Should I Use Eval() in Quality Assurance Projects - Metric-Imperial Converter

Should I use eval() to run the calculations or use something else?

No, eval() is not a safe method. It is recommended to NOT be used at all because of security issues.

1 Like

Anytime your dealing with user-inputted data (like from the API you are to build) you could be opening yourself up to a code injection vulnerability where you let an attacker run arbitrary code in your application.

eval is one of the easiest paths to letting this happen because it evaluates code for you. If your taking user-entered values and passing them thru eval at some point, you could open your app up to attacks. It could be somewhat harmless like the attacker turning your server off, or even vastly more malicious like hi-jacking your applications computation resources to mine bitcoin and or spam people.

1 Like

I am not sure why you would think to do this? You do not need to evaluate some user JavaScript, and you are working in a Node.js environment. So, you have access to a number (given by the user), and you want to return some calculation on the number.

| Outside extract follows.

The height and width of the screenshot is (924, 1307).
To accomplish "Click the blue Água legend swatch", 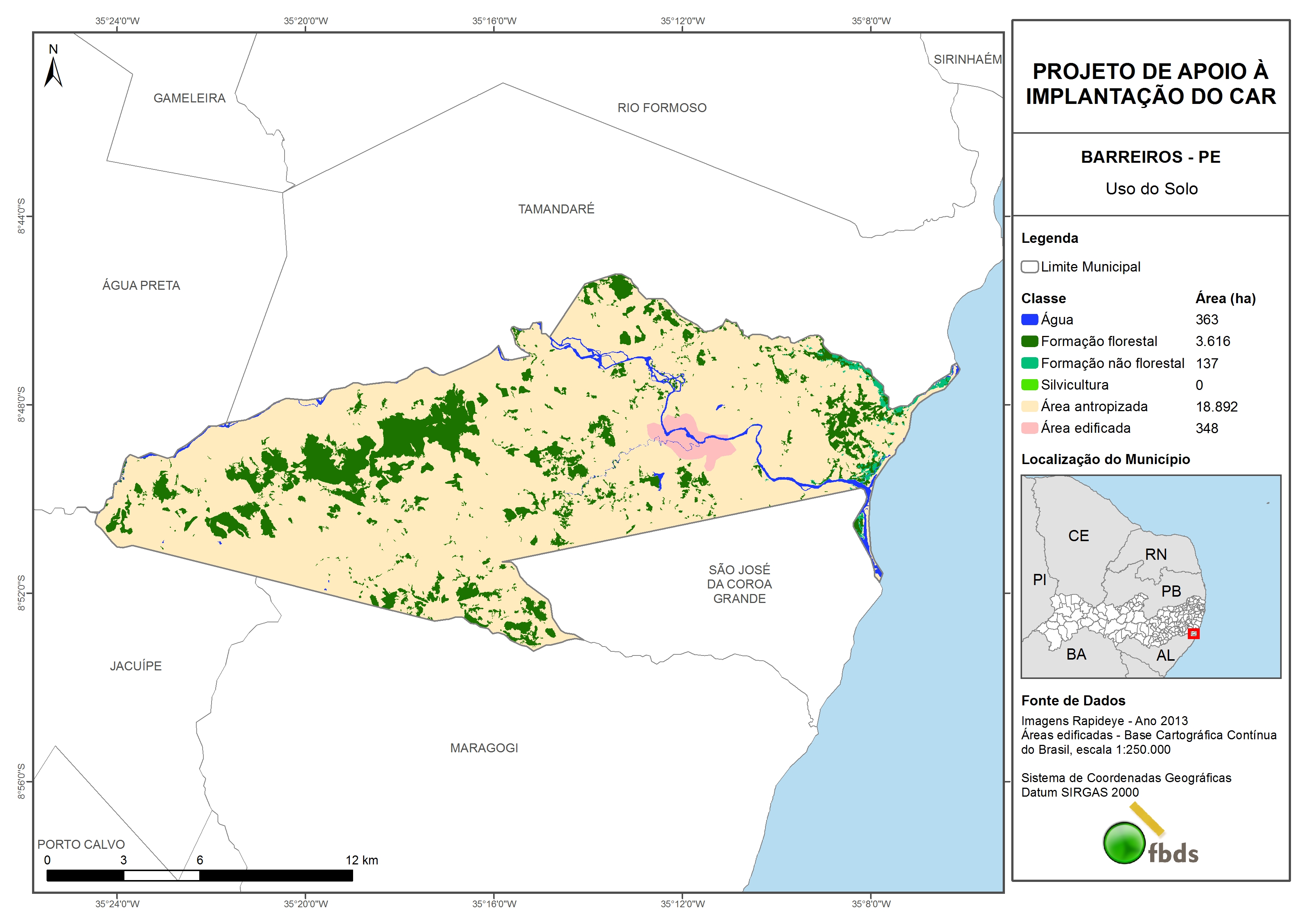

The user input will be nothing more than a number and a unit (km, gal, etc.), for valid inputs. So, what do you expect eval to do on this input? I suspect you are overthinking the user stories.

Remember, Nodejs is mostly JavaScript. So, you can perform any mathematical operations you want, as well as leverage Regex to parse user input.

1 Like

Thank You all for responding to my inquiry.
As I continued working on the project, I realized I didn’t have have to use eval since there were no complex calculating algorithms needed to be written.
But, at least, this post confirms that eval shouldn’t be used because it causes vulnerabilities.